Saat belajar di kelas–dari jenjang dasar sampai menengah akhir–tentu akan mendapatkan pembelajaran yang mengatakan bahwa; agama yang diakui di Indonesia hanya enam agama. Sesuai dengan Undang-Undang Nomor 1 Tahun 1965, sebelum keluarnya putusan Mahkamah Konstitusi nomor 97/PUU-XIV/2016, yaitu Islam, Kristen, Katolik, Hindu, Buddha, dan Khonghucu. Namun, ketika diberi kesempatan singgah–dan setidaknya menyusuri daerah-daerah di sekitar Bandungan, tentu akan menemukan beberapa kepercayaan yang ‘mungkin’ indra kedua baru pertama kali mendengarnya.

Sapta Darma, Kapribaden, Sastro Jendro Hayuningrat adalah beberapa aliran kepercayaan yang akhirnya mewarnai Desa Duren. Terfokus pada pembahasan Sapta Darma, paham Sapta Darma pertamakali diperkenalkan di Pare, Kabupaten Kediri, Jawa Timur. Oleh Panutan Sri Gutama–atau yang memiliki nama asli Hardjosopoero–yang saat itu dipercayai menerima Wahyu berupa ibadah ‘Sujud’ dengan lafalan keagungan Tuhan dengan bahasa Jawa pada tahun 1952. Berawal dari Sri Gutama, jabatan agung itu kemudian diestafetkan ke Panutan Agung Sri Pawenang (Sri Suwartini)–seorang mahasiswi Universitas Gadjah Mada (UGM) yang meneliti keberadaan Sapta Darma kala itu. Sehingga, pusat Induk-nya kini beralih di Yogyakarta.

Alex berangkat menuju tempat peribaadatan Sapta Darma (Sumber Foto: Mada/DinamikA)

Aliran ini sering disandingkan dengan Islam-Kejawen. Namun, saat reporter LPM DinamikA berkesempatan datang dan mengenal lebih dekat dengan pemangku kepercayan tersebut, kami merasakan tidak ada atmosfer Islam yang dibalut dalam nuansanya. Mereka murni dengan adat kejawen yang menyertai peribadahan mereka.

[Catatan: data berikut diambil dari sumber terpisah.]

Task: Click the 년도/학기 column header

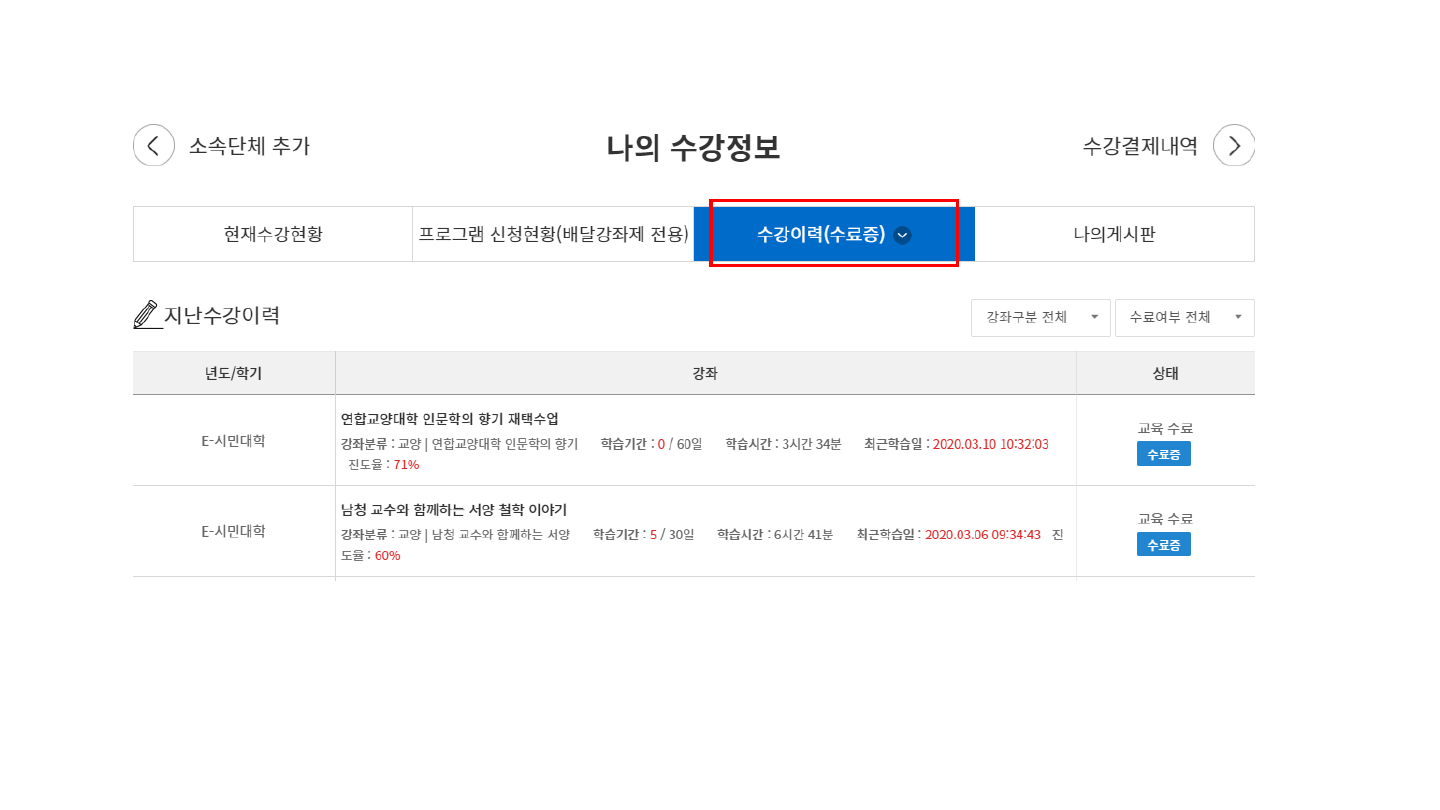Action: 234,374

 Alex, ketua penghayat kepercayaan Sapta Darma di Kabupaten Semarang mengungkapkan, “Sapta darma itu termasuk ajaran kejawen, bukan Islam-Kejawen yang sering disalahartikan bahwa kami menganut tentang perdukunan. Padahal, kami sangatlah anti dengan takhayul. Menurut kami, itu bukanlah hal yang benar jika dilakukan,” katanya saat ditemui di ruang tamu rumahnya, Sabtu (13/05/23).

Sapta Darma Bukan Ajaran Baru

Langit mulai petang saat reporter LPM DinamikA sampai di rumah tembok bertekstur garing yang terletak di Dusun Duren milik Alex. Sudah kedua kalinya kami berbincang dan berada di tempat yang sama dengan obrolan yang lebih santai dari sebelumnya. Mengenakan mantel hitam yang cukup kebesaran di tubuhnya, Alex menjamu segelas teh hangat yang sedikit meredakan rasa dingin dari tubuh kami. Sebab, kala itu dia melihat sudah lebih dari 30 menit kami harus berjibaku dengan guyuran hujan.

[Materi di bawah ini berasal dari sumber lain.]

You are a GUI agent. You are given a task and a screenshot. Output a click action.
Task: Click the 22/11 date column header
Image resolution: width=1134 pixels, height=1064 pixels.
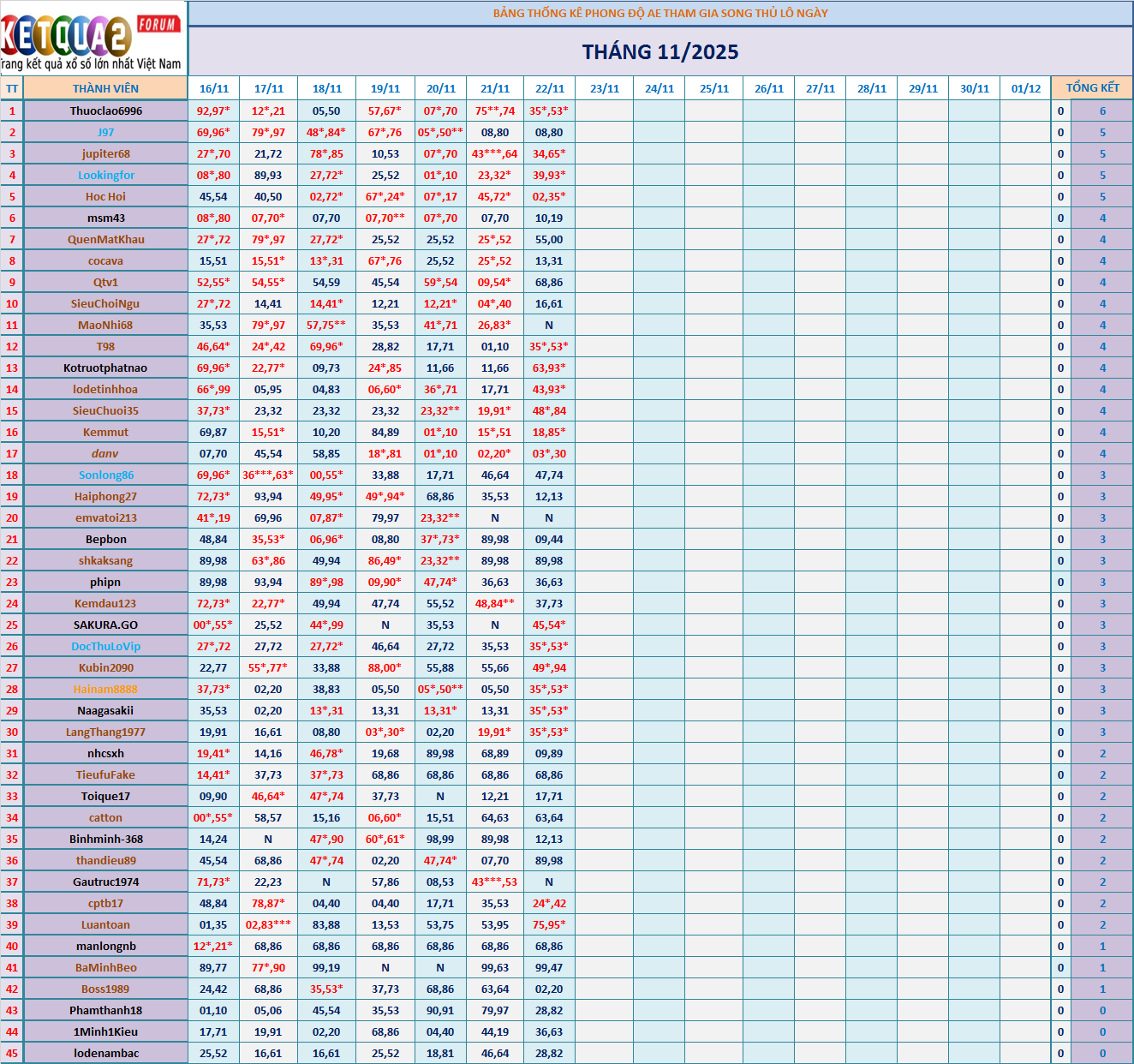point(549,88)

Tempat peribadatan umat penganut kepercayaan Sapta Darma (Sumber Foto: Mada/DinamikA)

Peristiwa kudeta G30S-PKI tahun 1965 masih terus menjadi momok mengerikan yang menghantui setiap lautan manusia, menjadi saksi sejarah tragis yang menewaskan banyak masyarakat Indonesia. Banyak sektor yang akhirnya terdampak akibat peristiwa besar tersebut. Begitu pula dengan para penghayat kepercayaan yang bagian dari minoritas, mereka turut serta merasakan diskriminasi di situasi merah tersebut. Alex yang duduk di kursi panjang ruang tamu itu mulai mengeja kisah paitnya dengan perlahan.

“Saat itu, Sapta Darma dan masyarakat sekitar masih memiliki kerukunan dengan warga sekitar. Sampai fitnah dari dalam pemangku dusun dan staf desa yang mengatakan bahwa Sapta Darma bagian dari Partai Komunis Indonesia (PKI). Itu adalah diskriminasi terbesar dalam hidup saya, sehingga anak cucu saya harus tau dengan kejadian itu,” ujarnya dengan sedikit mengenang masa tersusah dalam hidupnya, Rabu (2/12/23).

Laki-laki yang memiliki nama asli Adi Pratikto itu melanjutkan kisahnya dengan sedikit menahan sesuatu di matanya. Sesekali, pandangannya ia arahkan ke atas untuk meminimalisir sesuatu yang bening tumpah dari matanya.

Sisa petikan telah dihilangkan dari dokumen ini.